-
Notifications
You must be signed in to change notification settings - Fork 3.1k
Description
Feature request
I would love to use Hugging Face datasets library to directly load datasets composed of .tsfile files, for example:
ds = load_dataset("username/dataset-with-tsfile-files")
This feature would allow researchers working on time-series tasks to seamlessly integrate datasets stored in the Apache TsFile format into the Hugging Face ecosystem.
Motivation
Apache TsFile is a mature Apache project and a dedicated file format designed for efficient time-series data storage and retrieval. The repository is here.
It has been widely adopted in the IoT community and serves as the underlying storage format for projects like Apache IoTDB.
Apache TsFile has the following advantages in the time-series area:
- Time-series native schema. Time-series data is organized by device and sensor IDs.
- A complete multi-language API (Python, Java, C++, C) for reading and writing tsfile.
- Superior write throughput and query efficiency.
- High compression ratio through per-series encoding and compression schemes.
- Efficient dataset transformation. ETL-free file compaction and efficient random access to time-series chunks, enabling faster data loading and lower query latency.
These properties make TsFile highly suitable for time-series model training, especially where time-series random access and efficient I/O are critical.
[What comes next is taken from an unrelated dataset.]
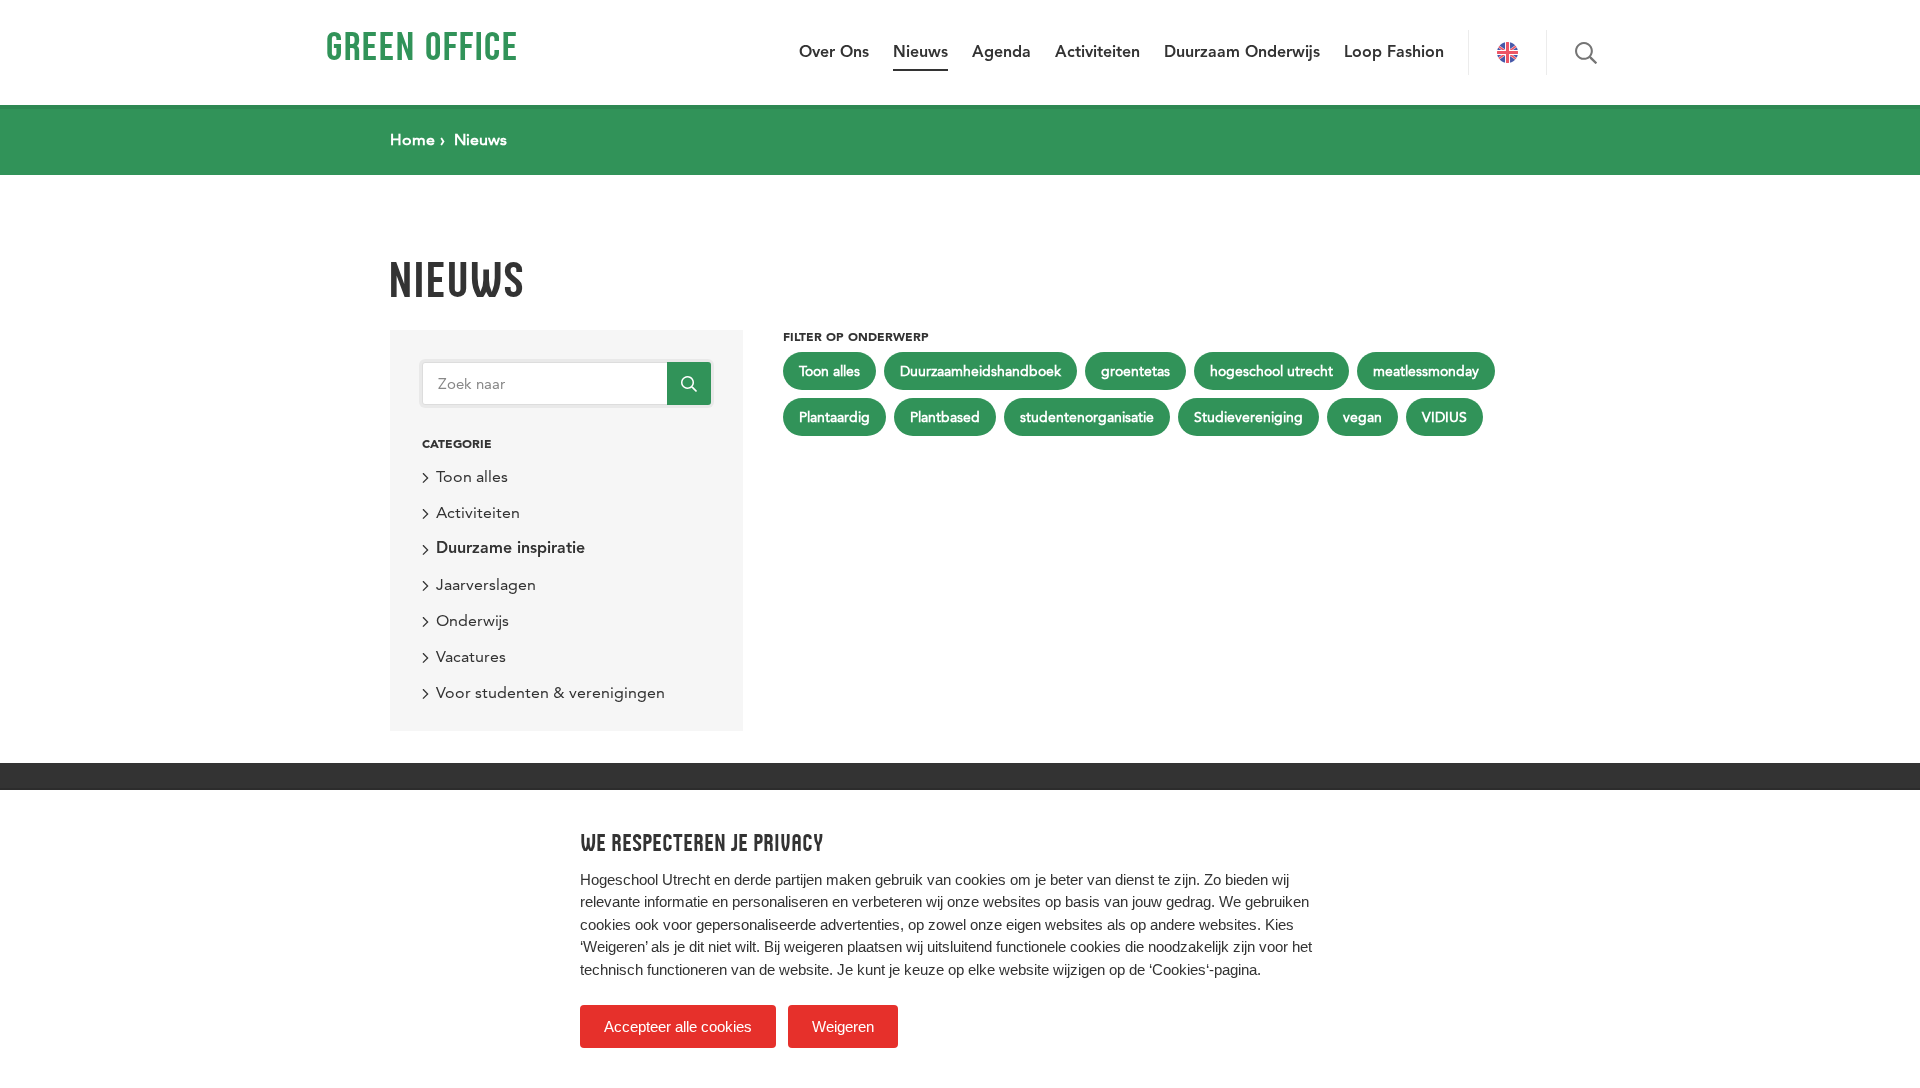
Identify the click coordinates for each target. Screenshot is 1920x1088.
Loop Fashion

More details can be referred from this paper βApache TsFile: An IoT-native Time Series File Format (VLDB 2024)β.
Integrating TsFile support into datasets will benefit the broader machine learning community working on tasks such as forecasting and anomaly detection.
Your contribution
As a member of the TsFile community, I recently initiated a proposal to integrate TsFile with Huggingface, which has received enthusiastic responses from the community.
We are willing to do the following contributions:
- Implement and contribute the PR that adds TsFile dataset support to Hugging Face datasets.
- Provide long-term maintenance for this integration.
- Any other needs for TsFile to support large-scale time-series datasets.
We are excited to contribute and continuously participate in the future evolution of TsFile and datasets to better support time-series data workload.